Joe también se echó a reír y rodeó a Maire por la cintura.
—Viviría a base de pan y me sentiría como un rey con tal de estar contigo, cariño. Siento que te hubieras molestado en preparar la cena. En cuanto Frank y Dev empezaron con lo de la Iglesia, las monjas y los pasaportes, ya no hubo forma de pararlos. Tengo veinticinco páginas de notas que he de descifrar para el miércoles y Frank quiere que haga para finales de esta semana un informe completo del escándalo, retomando el fiasco de la madre y el hijo. Te digo una cosa, Maire: llegaré tarde más noches antes de que acabe el mes y, sin duda, varias cenas más irán a parar a la basura, cielo.
Maire se dispuso a soltarle una colleja, pero se detuvo a medio camino y le dio un beso en la mejilla.
—¿Has visto el Evening Mail de esta noche? —preguntó, recordando la nota mental que se había hecho de mostrarle el artículo sobre Jane Russell y las alegaciones de la prensa alemana—. Ves a gente como ella en el cine y crees que deben de tener una vida fácil, ¿verdad? Y luego descubres que tienen sus propias penas, como el resto de nosotros.
Joe cogió el periódico que estaba encima de la mesa de la cocina.
—Ya lo tengo más que visto. Frank nos mandó a por un ejemplar al quiosco de la calle Merrion. Y Jane Russell no es la única: hemos estado expidiendo pasaportes a bebés a destajo. Parten hacia Estados Unidos y nunca más se sabe de ellos.

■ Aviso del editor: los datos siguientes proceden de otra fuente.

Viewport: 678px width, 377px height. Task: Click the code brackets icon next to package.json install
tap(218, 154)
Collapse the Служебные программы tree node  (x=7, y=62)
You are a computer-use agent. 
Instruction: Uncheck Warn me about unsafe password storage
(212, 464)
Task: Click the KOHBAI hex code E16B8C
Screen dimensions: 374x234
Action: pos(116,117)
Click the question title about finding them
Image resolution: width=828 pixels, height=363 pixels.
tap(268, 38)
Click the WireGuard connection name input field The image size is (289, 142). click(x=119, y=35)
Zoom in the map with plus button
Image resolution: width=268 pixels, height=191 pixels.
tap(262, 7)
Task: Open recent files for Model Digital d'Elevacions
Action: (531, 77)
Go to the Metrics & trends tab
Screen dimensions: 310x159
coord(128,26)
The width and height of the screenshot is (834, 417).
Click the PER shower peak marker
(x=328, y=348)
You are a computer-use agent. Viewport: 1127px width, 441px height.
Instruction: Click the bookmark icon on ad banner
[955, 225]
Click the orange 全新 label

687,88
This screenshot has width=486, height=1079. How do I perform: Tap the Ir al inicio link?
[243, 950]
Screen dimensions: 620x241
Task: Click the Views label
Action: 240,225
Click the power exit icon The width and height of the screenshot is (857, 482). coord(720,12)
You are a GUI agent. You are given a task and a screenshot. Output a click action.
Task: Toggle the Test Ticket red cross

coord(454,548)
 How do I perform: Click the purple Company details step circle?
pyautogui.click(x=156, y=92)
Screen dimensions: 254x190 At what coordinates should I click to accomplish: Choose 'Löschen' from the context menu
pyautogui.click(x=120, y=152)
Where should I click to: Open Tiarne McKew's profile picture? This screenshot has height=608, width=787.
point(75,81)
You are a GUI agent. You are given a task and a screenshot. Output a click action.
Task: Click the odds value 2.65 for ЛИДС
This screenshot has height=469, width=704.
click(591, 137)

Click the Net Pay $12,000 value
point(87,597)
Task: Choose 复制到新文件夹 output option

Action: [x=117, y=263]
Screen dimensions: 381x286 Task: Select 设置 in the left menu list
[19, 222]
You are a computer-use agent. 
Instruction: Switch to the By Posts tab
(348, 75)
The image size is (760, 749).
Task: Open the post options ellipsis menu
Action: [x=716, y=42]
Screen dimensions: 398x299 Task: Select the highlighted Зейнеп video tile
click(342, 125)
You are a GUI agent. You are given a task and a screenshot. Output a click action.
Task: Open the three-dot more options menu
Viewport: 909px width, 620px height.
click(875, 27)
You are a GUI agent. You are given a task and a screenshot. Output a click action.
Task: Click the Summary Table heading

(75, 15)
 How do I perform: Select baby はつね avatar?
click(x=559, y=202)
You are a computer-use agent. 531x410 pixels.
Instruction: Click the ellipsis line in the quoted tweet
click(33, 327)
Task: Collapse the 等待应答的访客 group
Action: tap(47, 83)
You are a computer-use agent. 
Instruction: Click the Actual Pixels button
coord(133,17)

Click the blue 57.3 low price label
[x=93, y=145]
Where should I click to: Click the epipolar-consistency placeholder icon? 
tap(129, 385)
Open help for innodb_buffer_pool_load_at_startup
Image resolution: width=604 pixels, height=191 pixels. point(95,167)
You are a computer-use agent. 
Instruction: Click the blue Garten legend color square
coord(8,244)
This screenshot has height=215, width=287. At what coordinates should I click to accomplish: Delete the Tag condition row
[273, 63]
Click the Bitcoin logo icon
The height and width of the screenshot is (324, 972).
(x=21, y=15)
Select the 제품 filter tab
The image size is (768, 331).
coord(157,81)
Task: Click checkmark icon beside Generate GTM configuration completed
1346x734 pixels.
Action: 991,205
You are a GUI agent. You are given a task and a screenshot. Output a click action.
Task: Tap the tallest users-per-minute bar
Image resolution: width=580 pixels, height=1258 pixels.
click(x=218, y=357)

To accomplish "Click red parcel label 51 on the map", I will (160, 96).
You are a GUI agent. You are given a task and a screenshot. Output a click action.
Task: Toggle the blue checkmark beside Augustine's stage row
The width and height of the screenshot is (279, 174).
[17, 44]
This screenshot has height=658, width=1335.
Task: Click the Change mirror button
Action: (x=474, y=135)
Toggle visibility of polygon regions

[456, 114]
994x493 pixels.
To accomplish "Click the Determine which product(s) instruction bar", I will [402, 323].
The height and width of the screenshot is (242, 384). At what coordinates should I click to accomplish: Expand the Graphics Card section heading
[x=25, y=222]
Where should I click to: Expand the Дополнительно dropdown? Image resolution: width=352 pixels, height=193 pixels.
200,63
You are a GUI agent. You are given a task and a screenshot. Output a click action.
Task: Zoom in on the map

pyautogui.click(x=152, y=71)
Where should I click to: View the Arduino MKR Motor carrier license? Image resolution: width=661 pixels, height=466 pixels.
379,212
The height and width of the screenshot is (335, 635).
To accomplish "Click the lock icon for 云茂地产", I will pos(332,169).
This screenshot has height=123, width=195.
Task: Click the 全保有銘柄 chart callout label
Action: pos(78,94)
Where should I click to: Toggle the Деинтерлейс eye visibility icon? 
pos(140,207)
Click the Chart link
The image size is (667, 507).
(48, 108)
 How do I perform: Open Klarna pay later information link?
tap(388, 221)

Maire miró a su marido y vio que estaba pensando lo mismo que ella: que llevaban tres años casados y su familia estaba empezando a hacer preguntas.
—Olvida a Jane Russell —dijo, mientras le daba un beso en el cogote—. Somos nosotros los que necesitamos un bebé, Joe Coram. ¡Así que acaba el festín que te estás dando y ven a echarme una mano para hacer algo al respecto!